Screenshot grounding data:

* * * * * * * * *

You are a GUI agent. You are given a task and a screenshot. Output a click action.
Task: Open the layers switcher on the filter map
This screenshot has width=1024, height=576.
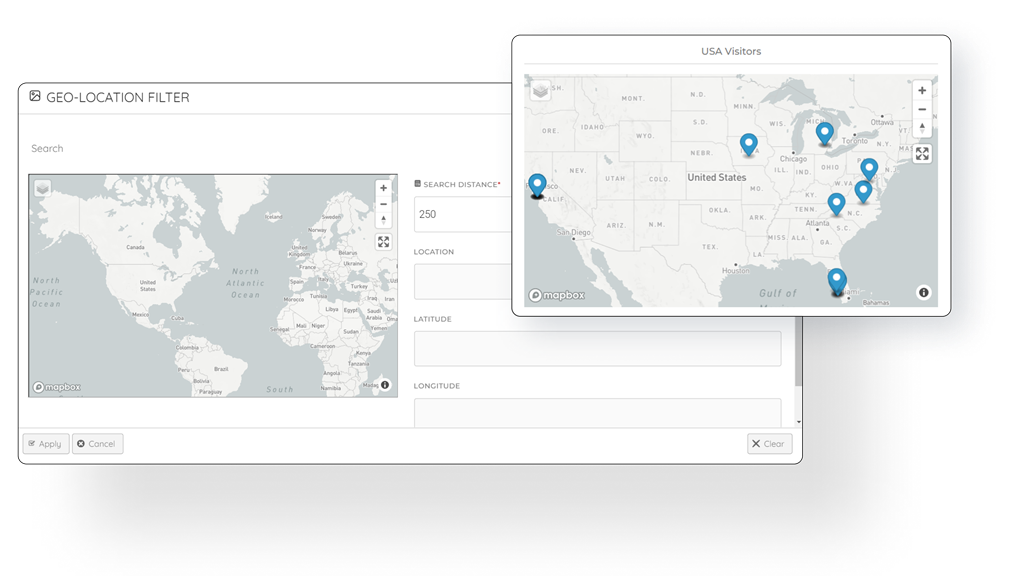[x=43, y=188]
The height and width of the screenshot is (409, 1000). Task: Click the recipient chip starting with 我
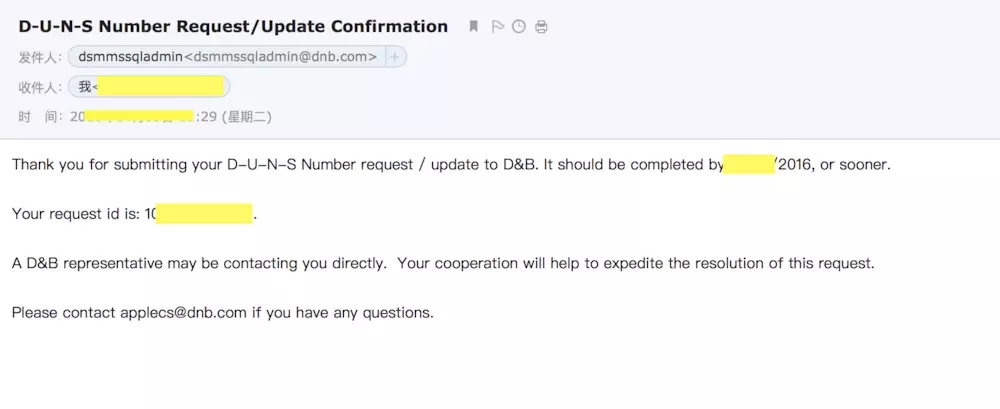[150, 87]
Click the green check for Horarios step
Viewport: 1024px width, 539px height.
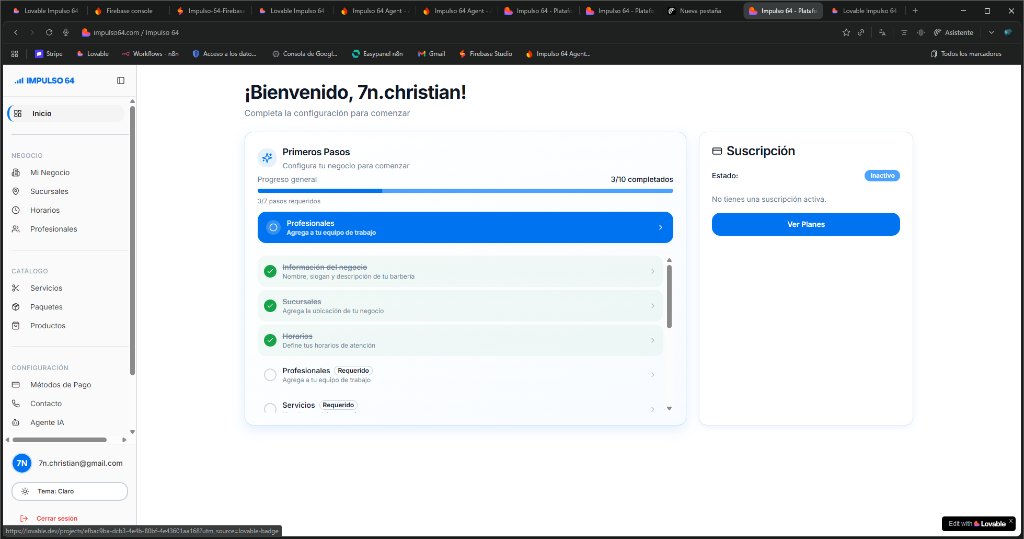pos(270,340)
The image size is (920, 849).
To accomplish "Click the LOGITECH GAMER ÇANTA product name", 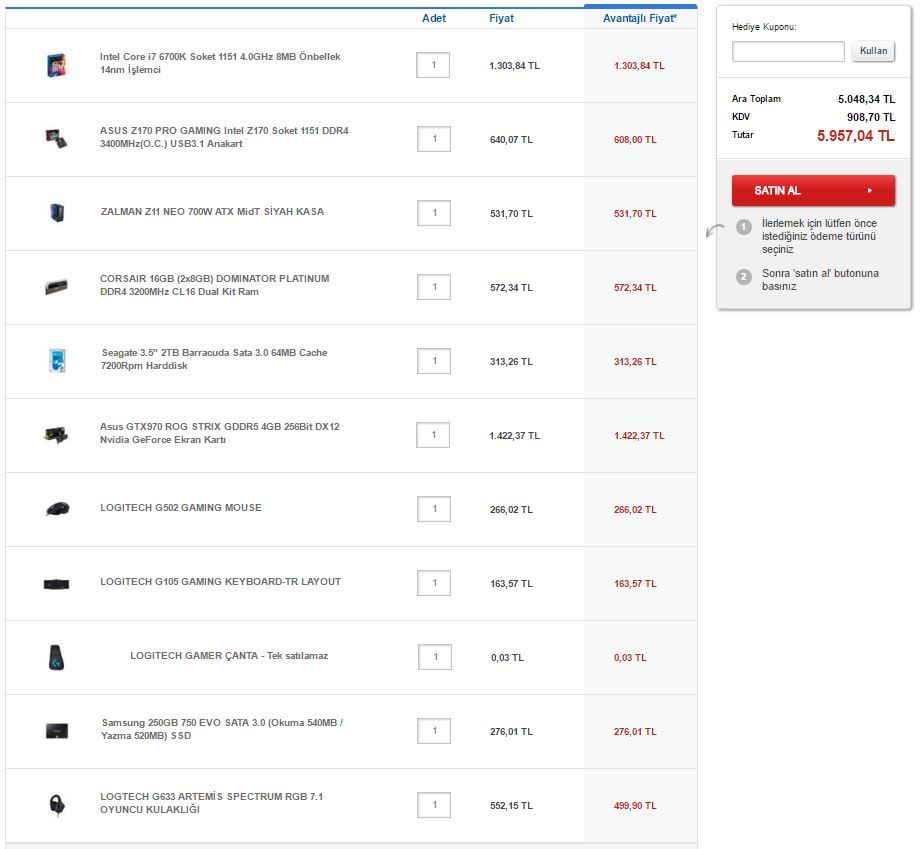I will [x=229, y=656].
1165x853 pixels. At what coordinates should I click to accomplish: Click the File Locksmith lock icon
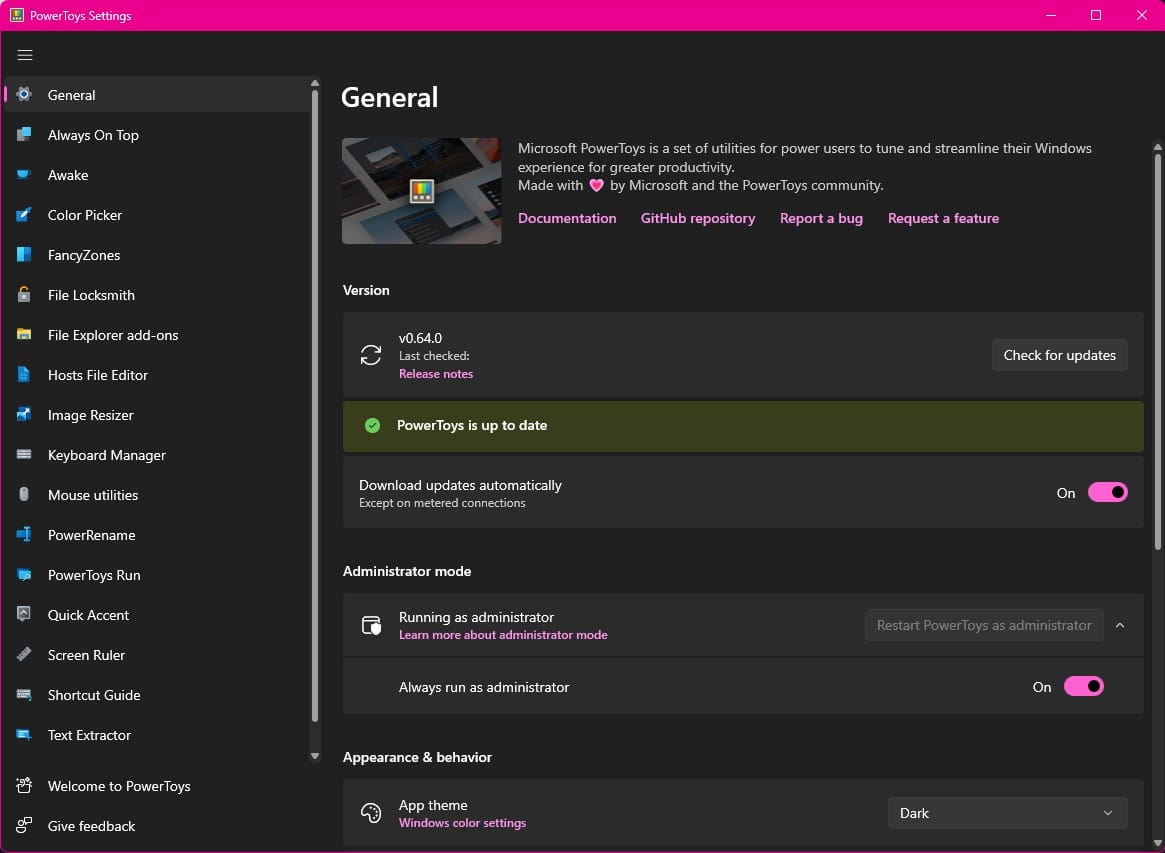click(x=23, y=295)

* * * * * * * * *

Work task: Would you give again, exactly as written, the lines from the one containing "1165x853 pixels. At" through the end of the records, with no pictures and no other lines?

Task result:
1165x853 pixels. At what coordinates should I click to accomplish: Click the File Locksmith lock icon
click(x=23, y=295)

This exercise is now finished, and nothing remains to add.